Crucially, such schemes also help the supply chain – the farmers who rear pork and beef, the growers who harvest spring vegetables, the fishermen who still need a market for their produce – having been stung so badly by Brexit.
So, for a variety of reasons, the rise of heat-at-home boxes has helped to keep the hospitality industry in business during its worst 12 months in living memory.
There’s another reason for focusing on heat-at-home in recent months and it’s this: some of it is really good.
If we fancy a stay-at-home burger night or a stunning dinner from a two Michelin-starred chef, we can order with the click of a mouse.
So if there’s a Friday night feast to be had or a special occasion dinner with a loved one, our options have increased.
But, ask the letters, why not focus more on takeaways?
The answer's crystallised in this week’s click-and-collect order from Spice Empire, in Cleobury Mortimer.
Before we get into the details, let’s be clear on two things. We all make mistakes. That’s a given. None of us sail through life without tripping over a kerbstone, collecting a parking ticket for encroaching on a double yellow or forgetting a significant birthday or anniversary. That’s life.
The other point is this: when we do make mistakes, the important thing is how we respond.
There’s a third point to add: we remain enmired in a pandemic – so making errors on a takeaway is just about the least important thing in the world right now, somewhere lower than remembering where you stored your GCSE certificates, accidentally telling your friend the ending of a film they haven’t seen or sending a text to the wrong person because you still can get to grips with technology. It. Doesn’t. Matter.
So. Spice Empire.
In deference to those who asked for a local takeaway review, we ordered a curry. It was Tuesday.
Spice Empire had a shiny new ordering system; though it turned out not to be so shiny.
An order was placed, a slot was booked, I turned up five minutes early, just in case. In fact, I should have turned up 20 minutes late, for the food was nowhere to be seen and instead, the business’s drivers were hurriedly going back and forth with takeaways for people who live a little closer than I.
The guys in the restaurant told me to sit down. I did. They told me the food was just being wrapped – though they said that three times. After the second time, I switched off. It clearly hadn’t been cooked.
Honesty is ever the best policy and if you’re running late tell the guy sitting in the window that you’re running late because you’ve got lots of orders; rather than insisting it will just be two minutes.
Five minutes after hitting the road with a box of food, the phone rang. It was Spice Empire. They’d forgotten to add in one of the dishes I’d ordered and paid for and would I mind turning round and going back to collect it?
Yes, I responded. I would mind, as that would be an extra 10 minutes of journey time and my already-cooling food would be stone cold. They asked where I lived. I told them. That’s way too far, they said.
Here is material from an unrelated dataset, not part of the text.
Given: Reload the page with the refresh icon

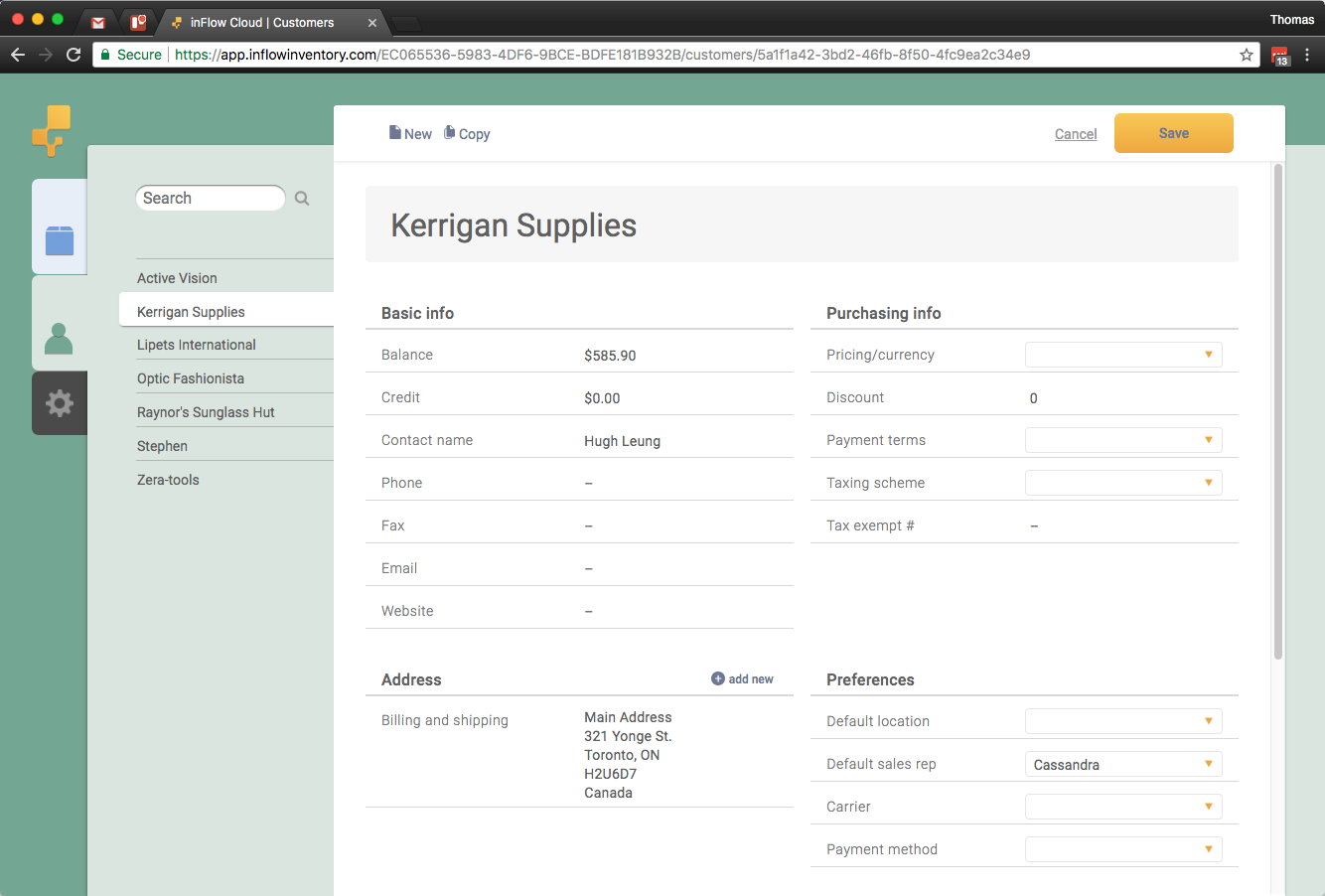Looking at the screenshot, I should 73,55.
We settled on a refund. No biggie.
They were apologetic. Credit where credit is due.
They processed the refund, made an apology, took ownership of their poor service. Well done.
And the food? Well, it was fine.
A chicken paratha roll was fabulous; big on flavour and bite-sized. A chicken coconut chilli was cooked to the required hotness and had a great sauce, with overcooked chicken chunks. A chicken chasni had great flavours of mango while a king prawn sweet chilli was similarly impressive.
The lemon rice was sharp, a little too much so, like a paper cut, rather than a first taste of summer.
The balance of spices in the curries was impressive while the roti was a pleasingly, doughy texture. The poppadums, to start, were regulation, with a thin, almost-watery dip.
The spices were decent, the sauces pretty good, the protein overcooked. It was a triumph of sustenance over style.
While the curries were above average, the service – notwithstanding their desire to put things right and apologise – was below.
There’s a simple answer to those who ask about reviews of box meals and it’s this: You can order good quality, safely delivered, economically priced food to your door in a pandemic, or pay the same to drive to a takeaway for poor service and overcooked chicken?
Now, really, which would you prefer?